» **EXERCISE DETAILS**: Would you restate all of the entries verbatim, minus any images?
----------
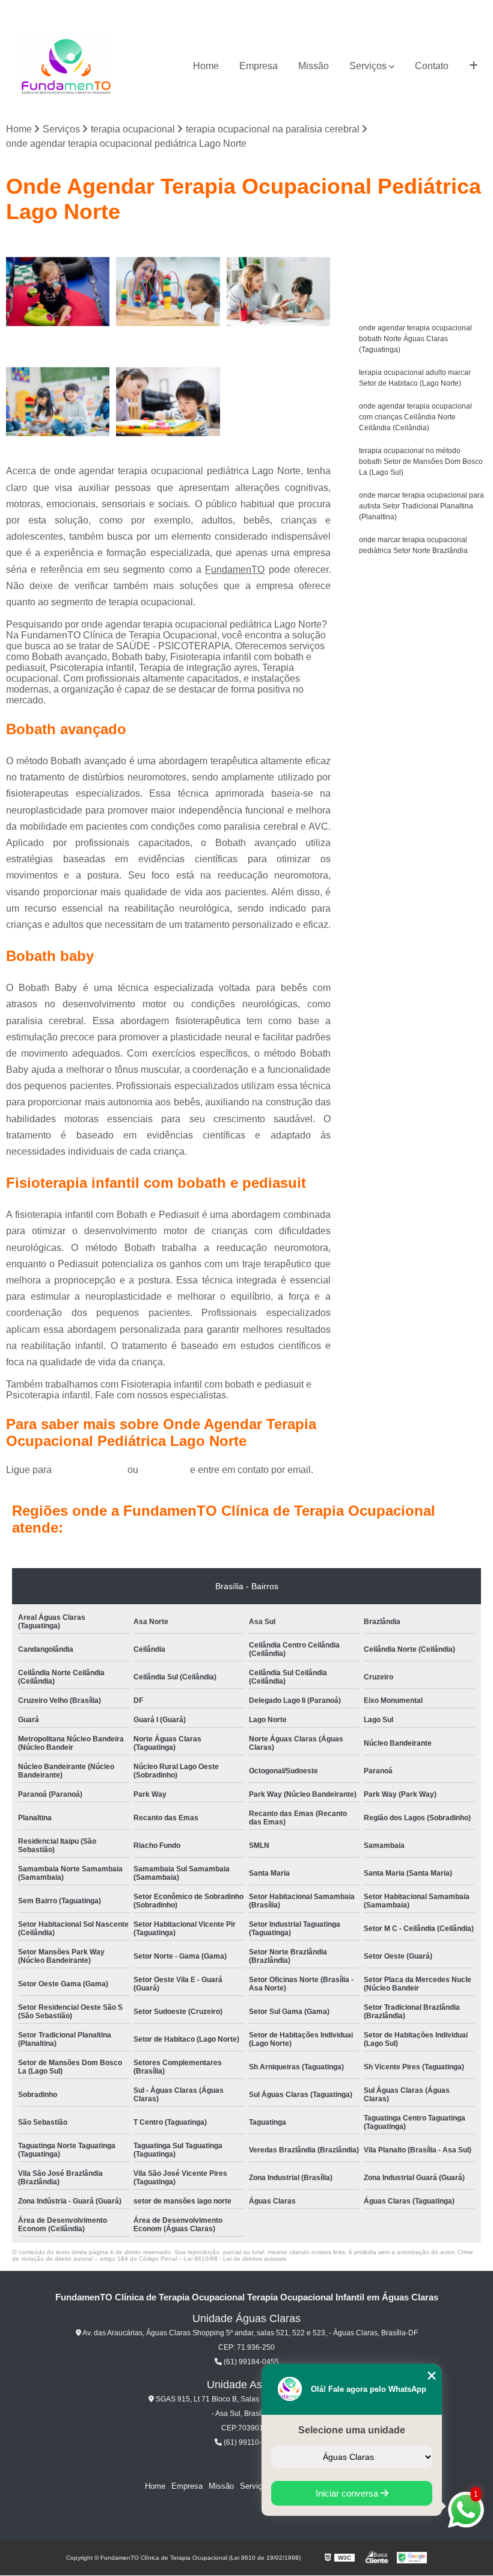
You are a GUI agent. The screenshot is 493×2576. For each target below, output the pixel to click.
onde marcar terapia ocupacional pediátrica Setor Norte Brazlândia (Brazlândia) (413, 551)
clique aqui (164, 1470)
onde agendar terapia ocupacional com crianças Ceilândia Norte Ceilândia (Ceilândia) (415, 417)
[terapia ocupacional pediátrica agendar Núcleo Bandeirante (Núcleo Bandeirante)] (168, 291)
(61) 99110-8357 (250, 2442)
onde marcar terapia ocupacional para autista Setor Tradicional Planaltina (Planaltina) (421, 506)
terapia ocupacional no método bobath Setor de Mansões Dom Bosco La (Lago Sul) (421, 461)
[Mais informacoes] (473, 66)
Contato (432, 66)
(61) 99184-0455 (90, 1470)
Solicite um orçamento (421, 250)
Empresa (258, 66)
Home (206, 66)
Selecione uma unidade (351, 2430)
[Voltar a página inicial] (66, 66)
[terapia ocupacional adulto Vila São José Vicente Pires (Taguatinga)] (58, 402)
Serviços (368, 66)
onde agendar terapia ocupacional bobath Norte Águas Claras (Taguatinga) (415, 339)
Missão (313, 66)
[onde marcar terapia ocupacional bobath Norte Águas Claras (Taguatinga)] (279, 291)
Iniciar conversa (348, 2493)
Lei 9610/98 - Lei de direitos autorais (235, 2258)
----------
» **ANSWER SPACE**:
You are a GUI agent. The screenshot is 493×2576. For each target below, output the pixel to click.
onde marcar terapia ocupacional pediátrica Setor Norte Brazlândia (Brazlândia) (413, 551)
clique aqui (164, 1470)
onde agendar terapia ocupacional com crianças Ceilândia Norte Ceilândia (Ceilândia) (415, 417)
[terapia ocupacional pediátrica agendar Núcleo Bandeirante (Núcleo Bandeirante)] (168, 291)
(61) 99110-8357 (250, 2442)
onde marcar terapia ocupacional para autista Setor Tradicional Planaltina (Planaltina) (421, 506)
terapia ocupacional no método bobath Setor de Mansões Dom Bosco La (Lago Sul) (421, 461)
[Mais informacoes] (473, 66)
Contato (432, 66)
(61) 99184-0455 (90, 1470)
Solicite um orçamento (421, 250)
Empresa (258, 66)
Home (206, 66)
Selecione uma unidade (351, 2430)
[Voltar a página inicial] (66, 66)
[terapia ocupacional adulto Vila São José Vicente Pires (Taguatinga)] (58, 402)
Serviços (368, 66)
onde agendar terapia ocupacional bobath Norte Águas Claras (Taguatinga) (415, 339)
Missão (313, 66)
[onde marcar terapia ocupacional bobath Norte Águas Claras (Taguatinga)] (279, 291)
Iniciar conversa (348, 2493)
Lei 9610/98 - Lei de direitos autorais (235, 2258)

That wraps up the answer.